Par François Fatoux, délégué général de l'ORSE (Observatoire sur la Responsabilité Sociétale des Entreprises) et Dominique Méda, sociologue.

Le 28 novembre 2008, l'Assemblée parlementaire du conseil de l'Europe votait une recommandation intitulée ou visant à « impliquer les hommes pour réussir l'égalité entre les femmes et les hommes » en demandant aux gouvernements :
- d'éduquer les hommes et leur proposer des dispositifs qui les encouragent à prendre une part active dans les tâches qui sont traditionnellement dévolues aux femmes (éducation des enfants, gestion des affaires sociales et éducatives...),
- de promouvoir la place des femmes sur le marché du travail et leur accès aux postes de décision, et contribuer ainsi à lutter contre les inégalités salariales,
- dans cette perspective, de mettre en place des programmes spécifiques de promotion de la conciliation de la vie professionnelle et privée et de la parentalité auprès des salariés masculins dans la fonction publique, et inciter les entreprises du secteur privé à promouvoir ce type de programme.
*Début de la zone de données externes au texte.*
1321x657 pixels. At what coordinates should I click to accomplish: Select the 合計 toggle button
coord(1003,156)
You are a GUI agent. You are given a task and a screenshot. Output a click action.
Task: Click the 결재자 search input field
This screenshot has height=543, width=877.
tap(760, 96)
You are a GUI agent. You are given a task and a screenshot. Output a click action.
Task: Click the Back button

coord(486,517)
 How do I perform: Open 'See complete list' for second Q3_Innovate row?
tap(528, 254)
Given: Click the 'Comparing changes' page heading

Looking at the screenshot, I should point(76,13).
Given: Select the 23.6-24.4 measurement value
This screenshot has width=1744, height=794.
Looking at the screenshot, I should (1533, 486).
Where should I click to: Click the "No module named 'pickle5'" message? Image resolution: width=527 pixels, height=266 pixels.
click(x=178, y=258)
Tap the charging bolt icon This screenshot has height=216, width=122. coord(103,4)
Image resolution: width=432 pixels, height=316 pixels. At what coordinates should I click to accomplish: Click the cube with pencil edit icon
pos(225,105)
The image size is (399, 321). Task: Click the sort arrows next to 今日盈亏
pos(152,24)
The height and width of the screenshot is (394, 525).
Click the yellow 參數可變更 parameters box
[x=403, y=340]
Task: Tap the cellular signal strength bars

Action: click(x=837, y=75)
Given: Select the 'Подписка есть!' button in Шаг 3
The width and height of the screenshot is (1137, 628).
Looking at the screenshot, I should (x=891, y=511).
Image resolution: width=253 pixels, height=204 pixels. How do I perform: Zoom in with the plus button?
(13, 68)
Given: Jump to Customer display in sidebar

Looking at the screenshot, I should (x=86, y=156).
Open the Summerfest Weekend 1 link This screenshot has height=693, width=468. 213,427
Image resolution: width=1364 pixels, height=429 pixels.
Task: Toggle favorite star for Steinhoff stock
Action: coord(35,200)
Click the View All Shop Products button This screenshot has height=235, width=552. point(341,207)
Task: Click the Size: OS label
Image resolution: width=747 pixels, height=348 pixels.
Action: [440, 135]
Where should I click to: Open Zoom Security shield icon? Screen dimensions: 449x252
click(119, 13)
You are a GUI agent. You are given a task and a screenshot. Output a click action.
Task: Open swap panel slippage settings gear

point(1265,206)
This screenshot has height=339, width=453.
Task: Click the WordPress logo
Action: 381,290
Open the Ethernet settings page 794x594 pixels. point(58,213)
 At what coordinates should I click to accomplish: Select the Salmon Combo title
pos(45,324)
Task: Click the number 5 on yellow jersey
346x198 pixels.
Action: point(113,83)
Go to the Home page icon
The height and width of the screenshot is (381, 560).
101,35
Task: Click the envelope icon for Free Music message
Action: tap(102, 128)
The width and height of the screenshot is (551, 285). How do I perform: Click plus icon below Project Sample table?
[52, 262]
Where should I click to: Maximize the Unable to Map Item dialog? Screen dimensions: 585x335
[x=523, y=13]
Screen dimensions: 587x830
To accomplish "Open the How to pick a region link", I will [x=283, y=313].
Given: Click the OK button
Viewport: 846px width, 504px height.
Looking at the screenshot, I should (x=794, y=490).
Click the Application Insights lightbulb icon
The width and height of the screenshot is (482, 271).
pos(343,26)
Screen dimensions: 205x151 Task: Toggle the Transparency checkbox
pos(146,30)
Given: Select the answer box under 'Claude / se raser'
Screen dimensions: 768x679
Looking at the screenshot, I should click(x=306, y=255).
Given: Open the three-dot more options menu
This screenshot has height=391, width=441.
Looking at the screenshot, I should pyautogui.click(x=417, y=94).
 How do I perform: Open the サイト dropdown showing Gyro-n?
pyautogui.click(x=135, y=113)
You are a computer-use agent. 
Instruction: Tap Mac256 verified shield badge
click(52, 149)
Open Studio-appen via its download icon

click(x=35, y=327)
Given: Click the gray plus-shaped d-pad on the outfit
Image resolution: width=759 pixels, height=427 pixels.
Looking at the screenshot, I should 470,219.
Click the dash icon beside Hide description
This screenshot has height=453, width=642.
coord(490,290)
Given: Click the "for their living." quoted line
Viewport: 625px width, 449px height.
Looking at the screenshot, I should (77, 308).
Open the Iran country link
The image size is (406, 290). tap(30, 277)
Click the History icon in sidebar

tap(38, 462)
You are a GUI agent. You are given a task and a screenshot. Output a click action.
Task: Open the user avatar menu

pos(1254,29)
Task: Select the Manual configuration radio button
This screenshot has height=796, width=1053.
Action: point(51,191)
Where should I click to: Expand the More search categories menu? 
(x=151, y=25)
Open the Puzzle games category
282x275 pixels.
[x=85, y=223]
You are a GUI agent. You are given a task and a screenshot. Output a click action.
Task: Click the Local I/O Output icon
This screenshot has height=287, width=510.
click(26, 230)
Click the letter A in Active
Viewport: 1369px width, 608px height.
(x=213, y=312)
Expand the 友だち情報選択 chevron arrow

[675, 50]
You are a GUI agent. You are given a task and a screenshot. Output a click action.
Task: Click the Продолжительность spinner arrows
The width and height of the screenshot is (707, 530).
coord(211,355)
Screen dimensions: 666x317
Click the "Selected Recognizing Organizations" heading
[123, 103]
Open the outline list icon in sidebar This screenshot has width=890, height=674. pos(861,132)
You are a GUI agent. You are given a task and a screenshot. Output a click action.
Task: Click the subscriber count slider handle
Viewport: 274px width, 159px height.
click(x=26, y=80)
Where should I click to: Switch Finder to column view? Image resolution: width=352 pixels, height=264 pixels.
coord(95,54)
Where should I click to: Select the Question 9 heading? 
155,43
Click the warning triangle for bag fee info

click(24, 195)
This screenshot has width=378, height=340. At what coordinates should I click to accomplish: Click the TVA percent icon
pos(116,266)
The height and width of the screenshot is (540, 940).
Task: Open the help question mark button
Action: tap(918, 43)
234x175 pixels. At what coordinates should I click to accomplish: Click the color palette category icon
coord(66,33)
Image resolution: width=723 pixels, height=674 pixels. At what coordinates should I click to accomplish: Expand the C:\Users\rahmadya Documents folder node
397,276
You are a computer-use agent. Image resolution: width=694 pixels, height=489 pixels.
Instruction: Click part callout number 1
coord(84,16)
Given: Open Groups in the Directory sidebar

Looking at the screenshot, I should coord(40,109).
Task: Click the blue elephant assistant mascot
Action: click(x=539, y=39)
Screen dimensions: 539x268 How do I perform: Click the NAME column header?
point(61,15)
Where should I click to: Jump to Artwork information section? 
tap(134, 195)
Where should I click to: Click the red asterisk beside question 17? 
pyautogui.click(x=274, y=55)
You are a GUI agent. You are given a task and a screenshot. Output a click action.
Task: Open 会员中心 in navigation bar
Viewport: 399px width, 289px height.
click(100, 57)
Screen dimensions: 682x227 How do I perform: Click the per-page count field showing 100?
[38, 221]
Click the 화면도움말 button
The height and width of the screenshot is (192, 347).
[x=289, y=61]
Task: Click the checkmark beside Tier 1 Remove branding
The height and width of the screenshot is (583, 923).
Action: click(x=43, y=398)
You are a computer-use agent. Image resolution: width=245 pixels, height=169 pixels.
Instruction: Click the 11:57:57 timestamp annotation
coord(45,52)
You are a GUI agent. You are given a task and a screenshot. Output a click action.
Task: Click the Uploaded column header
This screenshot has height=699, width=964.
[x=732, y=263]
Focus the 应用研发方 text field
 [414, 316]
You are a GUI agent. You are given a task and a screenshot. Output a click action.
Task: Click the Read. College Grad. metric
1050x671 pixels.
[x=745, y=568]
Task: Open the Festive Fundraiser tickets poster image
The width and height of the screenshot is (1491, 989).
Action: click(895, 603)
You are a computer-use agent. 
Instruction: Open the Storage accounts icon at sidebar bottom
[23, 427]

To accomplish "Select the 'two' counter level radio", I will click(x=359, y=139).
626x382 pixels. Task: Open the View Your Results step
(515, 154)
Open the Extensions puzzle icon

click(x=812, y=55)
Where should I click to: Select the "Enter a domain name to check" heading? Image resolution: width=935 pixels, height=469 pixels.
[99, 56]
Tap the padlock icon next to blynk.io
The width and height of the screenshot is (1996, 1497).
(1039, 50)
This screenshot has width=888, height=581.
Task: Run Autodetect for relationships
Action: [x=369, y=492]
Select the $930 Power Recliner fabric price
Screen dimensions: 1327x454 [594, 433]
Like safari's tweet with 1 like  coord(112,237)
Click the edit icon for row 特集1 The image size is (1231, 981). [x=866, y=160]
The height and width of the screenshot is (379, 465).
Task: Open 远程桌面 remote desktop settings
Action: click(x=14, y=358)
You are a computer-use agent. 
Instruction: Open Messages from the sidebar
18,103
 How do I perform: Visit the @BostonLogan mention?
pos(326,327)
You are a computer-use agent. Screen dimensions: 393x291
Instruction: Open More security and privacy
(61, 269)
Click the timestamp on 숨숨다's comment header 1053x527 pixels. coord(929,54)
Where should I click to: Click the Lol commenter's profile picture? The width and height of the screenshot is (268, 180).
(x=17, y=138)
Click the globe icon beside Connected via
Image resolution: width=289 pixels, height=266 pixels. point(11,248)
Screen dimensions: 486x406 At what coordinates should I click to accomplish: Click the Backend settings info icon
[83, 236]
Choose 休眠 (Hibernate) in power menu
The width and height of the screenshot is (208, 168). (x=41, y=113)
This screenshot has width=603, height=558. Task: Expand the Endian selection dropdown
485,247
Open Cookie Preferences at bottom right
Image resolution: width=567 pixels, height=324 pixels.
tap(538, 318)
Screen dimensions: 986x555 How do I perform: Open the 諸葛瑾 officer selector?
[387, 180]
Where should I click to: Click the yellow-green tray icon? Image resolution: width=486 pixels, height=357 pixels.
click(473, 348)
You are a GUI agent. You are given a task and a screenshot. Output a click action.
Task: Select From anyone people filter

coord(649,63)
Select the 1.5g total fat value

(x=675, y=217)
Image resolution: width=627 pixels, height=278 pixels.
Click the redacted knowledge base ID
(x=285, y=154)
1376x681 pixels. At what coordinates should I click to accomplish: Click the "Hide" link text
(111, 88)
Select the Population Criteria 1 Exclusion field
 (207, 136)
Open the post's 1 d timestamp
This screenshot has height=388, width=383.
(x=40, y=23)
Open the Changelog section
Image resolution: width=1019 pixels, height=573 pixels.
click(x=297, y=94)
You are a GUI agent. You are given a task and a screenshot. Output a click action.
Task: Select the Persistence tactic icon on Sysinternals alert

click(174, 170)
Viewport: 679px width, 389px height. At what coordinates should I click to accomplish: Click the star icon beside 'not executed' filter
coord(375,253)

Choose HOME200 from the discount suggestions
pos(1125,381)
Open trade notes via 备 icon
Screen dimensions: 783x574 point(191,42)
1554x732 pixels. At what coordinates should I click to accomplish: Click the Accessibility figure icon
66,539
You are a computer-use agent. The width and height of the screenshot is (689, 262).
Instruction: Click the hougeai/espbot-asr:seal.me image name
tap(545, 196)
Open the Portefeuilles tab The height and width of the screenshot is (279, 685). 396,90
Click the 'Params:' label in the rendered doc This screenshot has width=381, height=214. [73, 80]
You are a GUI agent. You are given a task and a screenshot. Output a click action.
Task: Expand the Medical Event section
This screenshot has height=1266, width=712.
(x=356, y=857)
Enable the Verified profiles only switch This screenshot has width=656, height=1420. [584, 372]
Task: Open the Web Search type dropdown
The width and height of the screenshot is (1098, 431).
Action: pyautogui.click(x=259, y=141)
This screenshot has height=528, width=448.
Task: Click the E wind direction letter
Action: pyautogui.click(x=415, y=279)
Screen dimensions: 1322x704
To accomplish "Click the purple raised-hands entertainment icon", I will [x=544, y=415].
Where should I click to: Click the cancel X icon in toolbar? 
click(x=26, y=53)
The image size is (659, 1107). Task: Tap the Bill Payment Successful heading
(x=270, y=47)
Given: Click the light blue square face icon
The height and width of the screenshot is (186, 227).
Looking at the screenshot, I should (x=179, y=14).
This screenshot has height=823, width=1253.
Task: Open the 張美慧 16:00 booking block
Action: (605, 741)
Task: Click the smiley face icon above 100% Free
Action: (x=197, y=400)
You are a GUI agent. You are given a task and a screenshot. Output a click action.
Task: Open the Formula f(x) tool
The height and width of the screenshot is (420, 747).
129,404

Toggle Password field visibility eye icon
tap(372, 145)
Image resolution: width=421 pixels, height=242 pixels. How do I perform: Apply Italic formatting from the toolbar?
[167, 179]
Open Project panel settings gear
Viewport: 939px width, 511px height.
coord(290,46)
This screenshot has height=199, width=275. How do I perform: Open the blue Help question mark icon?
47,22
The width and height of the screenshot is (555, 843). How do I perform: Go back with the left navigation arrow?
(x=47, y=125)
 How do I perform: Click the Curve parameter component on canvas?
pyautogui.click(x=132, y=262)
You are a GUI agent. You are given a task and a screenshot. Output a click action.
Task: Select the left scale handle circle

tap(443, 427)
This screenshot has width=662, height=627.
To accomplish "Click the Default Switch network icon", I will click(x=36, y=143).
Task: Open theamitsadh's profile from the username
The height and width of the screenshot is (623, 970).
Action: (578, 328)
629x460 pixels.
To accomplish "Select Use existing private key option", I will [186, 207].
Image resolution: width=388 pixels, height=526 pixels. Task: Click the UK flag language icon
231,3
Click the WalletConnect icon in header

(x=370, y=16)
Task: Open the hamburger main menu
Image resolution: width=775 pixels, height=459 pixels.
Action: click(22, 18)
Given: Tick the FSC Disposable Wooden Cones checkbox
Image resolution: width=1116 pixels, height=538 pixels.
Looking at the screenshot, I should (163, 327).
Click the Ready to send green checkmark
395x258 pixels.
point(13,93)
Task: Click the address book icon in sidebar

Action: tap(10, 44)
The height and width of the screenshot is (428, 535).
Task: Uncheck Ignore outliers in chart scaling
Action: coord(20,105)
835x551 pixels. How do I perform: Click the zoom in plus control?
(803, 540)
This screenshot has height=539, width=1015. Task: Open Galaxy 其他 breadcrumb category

A première vue, il peut apparaître étonnant de relier place des femmes dans les entreprises et implication des salariés masculins dans la parentalité. Les entreprises soucieuses de mettre à l'agenda les questions de discrimination ont pourtant fait le constat, lorsqu'elles ont mis en place des groupes de salariés, que les stéréotypes enfermaient pareillement les femmes enfermées dans leur rôle de mères et de fait pénalisées dans leur carrière et les hommes dont la paternité active est mal considérée et qui subissent les effets du présentéisme et d'une culture masculine des organisations.
Dans les diverses interviews qui ont pu être menées, par l'ORSE auprès de décideurs ou en face à face auprès de salariés pères dans le cadre de recherches sur les changements dans la paternité, tous ont mis en avant les pesanteurs qui figent les identités au sein des entreprises dans les processus de recrutement, l'organisation du travail ou la gestion des carrières.
Recrutement : selon le président de la CFE-CGC, quelles que soient les compétences professionnelles de la femme en face de lui, le recruteur s'interrogera : combien d'enfants présents ou à venir, quelles sont ses stratégies de mode de garde ?
Conditions de travail : le secrétaire général de la CGT considère la mixité comme une opportunité pour repenser la pénibilité de certains postes de travail et décrit « des milieux professionnels imprégnés d'une culture machiste dans lesquels oser dire que l'on souffre, c'est faire preuve de faiblesse ».
Gestion de carrière :« On a tendance à juger les femmes sur leurs réalisations et les hommes sur leur potentiel. L'ambition d'une femme peut gêner quand elle est trop marquée» remarque Laurence Danon, chef d'entreprise.
A contrario, l'entreprise exprime de fortes attentes vis-à-vis des hommes, un investissement professionnel intense, notamment en terme de temps de présence. Pour Frédéric Tiberghien, ancien chef d'entreprise, « bon nombre de dirigeants, hommes d'âge mûr, prennent pour habitude de régler la vie de l'entreprise en fonction de leurs seules préoccupations, sans beaucoup se soucier de celles des collaborateurs ».
Quant aux entretiens menés auprès de cadres pères, ils montrent la difficulté pour ceux-ci de s'investir pleinement dans leur fonction paternelle dés lors que l'entreprise ne prend pas en considération cette dimension de leur vie et que les top managers, le plus souvent chefs de famille mono-actifs, ont du mal à comprendre les aspirations et les contraintes des cadres plus jeunes dont les conjointes connaissent souvent des contraintes professionnelles aussi fortes.
Les Français ont bien intégré cette pesanteur sociologique dans les entreprises. Dans le cadre d'un sondage commandité par l'ORSE auprès de BVA, à la question « le fait de concilier travail et vie familiale, est-il bien accepté par les entreprises », les Français répondent « oui » à 60 % pour les femmes mais seulement à 22 % pour les hommes.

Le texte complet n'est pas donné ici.